### WHAT IS REQUIRED
Tally the lines containing "indicator" in this data. Respond with the tally alone.

BEGIN RECORDS FOR PROCESSING

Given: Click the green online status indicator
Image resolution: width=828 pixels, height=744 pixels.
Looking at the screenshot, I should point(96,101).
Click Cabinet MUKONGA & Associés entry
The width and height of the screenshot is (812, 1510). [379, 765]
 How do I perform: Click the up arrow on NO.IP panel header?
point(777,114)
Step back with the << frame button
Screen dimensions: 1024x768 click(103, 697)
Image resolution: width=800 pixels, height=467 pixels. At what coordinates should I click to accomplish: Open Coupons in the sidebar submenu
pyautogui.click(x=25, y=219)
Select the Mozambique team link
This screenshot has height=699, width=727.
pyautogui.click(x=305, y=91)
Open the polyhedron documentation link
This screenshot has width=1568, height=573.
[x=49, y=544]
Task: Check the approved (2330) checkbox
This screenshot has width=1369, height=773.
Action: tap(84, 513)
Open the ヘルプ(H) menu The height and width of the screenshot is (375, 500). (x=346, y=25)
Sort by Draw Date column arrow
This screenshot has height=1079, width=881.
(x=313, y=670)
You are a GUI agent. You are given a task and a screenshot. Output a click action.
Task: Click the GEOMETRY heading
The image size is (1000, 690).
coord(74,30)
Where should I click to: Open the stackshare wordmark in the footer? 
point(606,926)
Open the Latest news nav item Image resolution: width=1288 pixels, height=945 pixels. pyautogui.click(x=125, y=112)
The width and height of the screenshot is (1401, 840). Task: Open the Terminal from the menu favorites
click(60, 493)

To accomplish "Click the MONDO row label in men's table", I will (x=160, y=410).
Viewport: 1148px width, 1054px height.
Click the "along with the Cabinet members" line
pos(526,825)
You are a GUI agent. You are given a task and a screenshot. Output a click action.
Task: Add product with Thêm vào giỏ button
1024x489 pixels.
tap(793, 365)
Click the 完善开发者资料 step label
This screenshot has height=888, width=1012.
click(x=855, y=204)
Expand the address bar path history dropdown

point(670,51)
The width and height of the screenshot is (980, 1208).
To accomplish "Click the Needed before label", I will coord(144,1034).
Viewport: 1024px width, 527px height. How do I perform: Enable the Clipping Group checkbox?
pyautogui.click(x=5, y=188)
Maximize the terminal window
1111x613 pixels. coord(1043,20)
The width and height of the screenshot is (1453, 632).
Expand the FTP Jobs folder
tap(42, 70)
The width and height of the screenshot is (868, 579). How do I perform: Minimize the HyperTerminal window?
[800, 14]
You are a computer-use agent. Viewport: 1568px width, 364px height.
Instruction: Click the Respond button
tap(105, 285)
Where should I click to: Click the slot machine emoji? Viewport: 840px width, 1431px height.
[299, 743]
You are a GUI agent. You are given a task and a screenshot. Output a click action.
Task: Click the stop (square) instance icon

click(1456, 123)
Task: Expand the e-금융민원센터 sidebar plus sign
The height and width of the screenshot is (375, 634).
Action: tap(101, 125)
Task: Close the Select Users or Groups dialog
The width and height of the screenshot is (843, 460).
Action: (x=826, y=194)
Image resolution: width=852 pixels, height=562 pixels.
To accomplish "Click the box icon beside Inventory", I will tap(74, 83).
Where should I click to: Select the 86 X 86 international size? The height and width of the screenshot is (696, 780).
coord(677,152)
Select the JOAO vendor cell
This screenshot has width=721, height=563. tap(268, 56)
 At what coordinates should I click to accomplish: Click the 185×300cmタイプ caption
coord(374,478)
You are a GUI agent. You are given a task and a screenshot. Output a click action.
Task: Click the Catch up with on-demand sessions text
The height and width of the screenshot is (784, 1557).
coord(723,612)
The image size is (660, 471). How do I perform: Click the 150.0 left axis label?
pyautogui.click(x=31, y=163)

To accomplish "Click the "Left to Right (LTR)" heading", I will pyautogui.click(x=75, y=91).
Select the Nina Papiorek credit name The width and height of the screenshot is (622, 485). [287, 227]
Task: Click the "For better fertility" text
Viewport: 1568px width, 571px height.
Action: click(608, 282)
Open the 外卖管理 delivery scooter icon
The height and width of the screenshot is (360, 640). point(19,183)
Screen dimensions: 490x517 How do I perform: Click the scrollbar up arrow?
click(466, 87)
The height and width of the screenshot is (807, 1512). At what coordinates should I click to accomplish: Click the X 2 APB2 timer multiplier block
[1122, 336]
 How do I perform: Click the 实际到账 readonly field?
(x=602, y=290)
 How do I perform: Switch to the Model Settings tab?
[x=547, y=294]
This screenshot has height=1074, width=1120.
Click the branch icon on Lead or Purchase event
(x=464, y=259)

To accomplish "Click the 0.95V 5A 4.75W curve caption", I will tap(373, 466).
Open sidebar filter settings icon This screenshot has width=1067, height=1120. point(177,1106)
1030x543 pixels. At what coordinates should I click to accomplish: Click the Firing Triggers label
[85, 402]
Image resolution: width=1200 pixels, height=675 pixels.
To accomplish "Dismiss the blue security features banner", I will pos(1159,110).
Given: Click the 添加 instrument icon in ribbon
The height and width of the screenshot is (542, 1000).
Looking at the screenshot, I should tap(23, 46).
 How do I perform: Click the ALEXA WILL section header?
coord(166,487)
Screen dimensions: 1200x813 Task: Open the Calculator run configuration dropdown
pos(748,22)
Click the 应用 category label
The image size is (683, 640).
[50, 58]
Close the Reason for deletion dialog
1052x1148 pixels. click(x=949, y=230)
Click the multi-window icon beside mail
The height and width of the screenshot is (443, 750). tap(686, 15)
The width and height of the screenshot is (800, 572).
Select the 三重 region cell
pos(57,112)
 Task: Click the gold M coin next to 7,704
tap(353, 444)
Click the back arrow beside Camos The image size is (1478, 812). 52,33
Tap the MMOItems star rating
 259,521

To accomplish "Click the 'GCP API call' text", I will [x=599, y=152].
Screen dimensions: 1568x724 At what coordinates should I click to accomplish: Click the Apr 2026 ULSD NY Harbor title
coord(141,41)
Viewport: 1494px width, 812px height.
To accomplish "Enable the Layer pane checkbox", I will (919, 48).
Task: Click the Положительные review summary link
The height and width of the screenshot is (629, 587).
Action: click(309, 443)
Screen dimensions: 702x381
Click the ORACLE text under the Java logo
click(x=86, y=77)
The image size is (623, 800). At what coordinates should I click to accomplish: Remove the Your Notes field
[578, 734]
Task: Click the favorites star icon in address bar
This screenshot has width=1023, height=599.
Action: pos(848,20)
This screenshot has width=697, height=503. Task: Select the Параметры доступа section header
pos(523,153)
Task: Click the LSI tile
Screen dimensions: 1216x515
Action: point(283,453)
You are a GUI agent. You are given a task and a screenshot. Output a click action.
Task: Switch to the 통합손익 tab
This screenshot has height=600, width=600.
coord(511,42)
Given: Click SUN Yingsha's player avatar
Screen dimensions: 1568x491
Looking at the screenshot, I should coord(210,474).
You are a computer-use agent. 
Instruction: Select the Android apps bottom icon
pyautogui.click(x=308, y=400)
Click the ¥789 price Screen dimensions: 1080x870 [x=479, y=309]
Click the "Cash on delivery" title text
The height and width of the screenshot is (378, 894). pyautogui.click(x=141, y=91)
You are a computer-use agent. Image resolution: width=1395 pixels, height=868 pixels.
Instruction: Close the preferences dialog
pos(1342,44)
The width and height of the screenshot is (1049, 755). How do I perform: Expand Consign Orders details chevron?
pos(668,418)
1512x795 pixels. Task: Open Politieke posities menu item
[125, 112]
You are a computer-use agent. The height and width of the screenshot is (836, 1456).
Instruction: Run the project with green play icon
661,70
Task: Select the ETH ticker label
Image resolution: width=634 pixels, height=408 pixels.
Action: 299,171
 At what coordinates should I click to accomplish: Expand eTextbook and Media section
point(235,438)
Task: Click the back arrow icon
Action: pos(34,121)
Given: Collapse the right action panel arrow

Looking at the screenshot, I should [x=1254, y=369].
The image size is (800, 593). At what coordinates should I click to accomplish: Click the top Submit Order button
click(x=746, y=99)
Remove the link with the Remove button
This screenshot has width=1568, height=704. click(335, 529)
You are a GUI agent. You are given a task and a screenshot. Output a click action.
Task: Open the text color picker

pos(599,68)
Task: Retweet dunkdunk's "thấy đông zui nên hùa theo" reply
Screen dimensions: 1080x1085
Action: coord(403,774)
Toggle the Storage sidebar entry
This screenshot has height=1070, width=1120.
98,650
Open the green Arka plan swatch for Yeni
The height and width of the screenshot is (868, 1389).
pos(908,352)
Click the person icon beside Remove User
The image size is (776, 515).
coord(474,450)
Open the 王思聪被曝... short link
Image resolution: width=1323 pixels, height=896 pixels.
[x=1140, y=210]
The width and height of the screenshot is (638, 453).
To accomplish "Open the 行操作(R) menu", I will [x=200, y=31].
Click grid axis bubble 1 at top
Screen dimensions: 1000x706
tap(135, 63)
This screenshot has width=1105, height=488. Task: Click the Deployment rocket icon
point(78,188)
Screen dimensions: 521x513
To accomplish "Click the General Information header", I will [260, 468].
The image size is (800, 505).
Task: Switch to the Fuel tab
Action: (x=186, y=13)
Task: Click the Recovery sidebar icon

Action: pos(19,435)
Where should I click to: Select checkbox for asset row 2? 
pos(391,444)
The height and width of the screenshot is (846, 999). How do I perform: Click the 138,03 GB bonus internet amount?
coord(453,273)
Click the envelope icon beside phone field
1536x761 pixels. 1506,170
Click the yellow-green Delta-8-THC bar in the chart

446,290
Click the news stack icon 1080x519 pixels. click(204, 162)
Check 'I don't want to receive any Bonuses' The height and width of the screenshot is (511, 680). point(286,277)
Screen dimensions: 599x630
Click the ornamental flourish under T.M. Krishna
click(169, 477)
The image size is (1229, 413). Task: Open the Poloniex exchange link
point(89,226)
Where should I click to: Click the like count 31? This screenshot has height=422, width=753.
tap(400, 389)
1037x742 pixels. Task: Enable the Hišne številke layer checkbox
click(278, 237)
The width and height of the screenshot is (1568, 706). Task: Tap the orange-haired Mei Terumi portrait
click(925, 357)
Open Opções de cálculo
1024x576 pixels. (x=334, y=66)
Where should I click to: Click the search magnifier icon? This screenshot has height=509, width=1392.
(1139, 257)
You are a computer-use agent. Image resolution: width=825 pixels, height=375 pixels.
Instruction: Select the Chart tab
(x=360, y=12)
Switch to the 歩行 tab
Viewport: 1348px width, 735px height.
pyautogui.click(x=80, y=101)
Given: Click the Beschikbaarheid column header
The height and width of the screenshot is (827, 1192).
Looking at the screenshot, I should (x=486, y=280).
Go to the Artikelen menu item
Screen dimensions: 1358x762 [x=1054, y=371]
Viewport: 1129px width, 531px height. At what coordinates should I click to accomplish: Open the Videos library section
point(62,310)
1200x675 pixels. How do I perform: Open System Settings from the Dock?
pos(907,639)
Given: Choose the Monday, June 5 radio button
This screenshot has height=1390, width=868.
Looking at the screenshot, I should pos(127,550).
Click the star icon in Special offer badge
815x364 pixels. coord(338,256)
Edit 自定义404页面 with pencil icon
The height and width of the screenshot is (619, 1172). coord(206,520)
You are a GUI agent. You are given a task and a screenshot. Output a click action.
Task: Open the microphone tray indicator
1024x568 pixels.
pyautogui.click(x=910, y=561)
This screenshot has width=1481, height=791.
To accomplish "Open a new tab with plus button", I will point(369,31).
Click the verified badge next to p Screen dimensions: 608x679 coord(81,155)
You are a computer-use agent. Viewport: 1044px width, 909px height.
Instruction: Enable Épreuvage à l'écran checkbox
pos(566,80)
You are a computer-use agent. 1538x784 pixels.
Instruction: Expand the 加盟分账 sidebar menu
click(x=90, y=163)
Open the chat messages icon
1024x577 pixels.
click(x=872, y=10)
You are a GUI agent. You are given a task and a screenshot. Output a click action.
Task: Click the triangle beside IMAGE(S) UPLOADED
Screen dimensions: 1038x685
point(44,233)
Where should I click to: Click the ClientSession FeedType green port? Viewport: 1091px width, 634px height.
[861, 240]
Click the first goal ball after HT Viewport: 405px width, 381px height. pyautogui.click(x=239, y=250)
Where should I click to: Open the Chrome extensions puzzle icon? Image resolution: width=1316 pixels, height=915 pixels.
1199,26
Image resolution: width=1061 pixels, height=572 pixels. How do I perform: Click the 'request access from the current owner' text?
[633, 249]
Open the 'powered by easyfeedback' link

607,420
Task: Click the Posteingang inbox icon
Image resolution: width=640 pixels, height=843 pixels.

END RECORDS FOR PROCESSING

### WRITTEN REPLY
2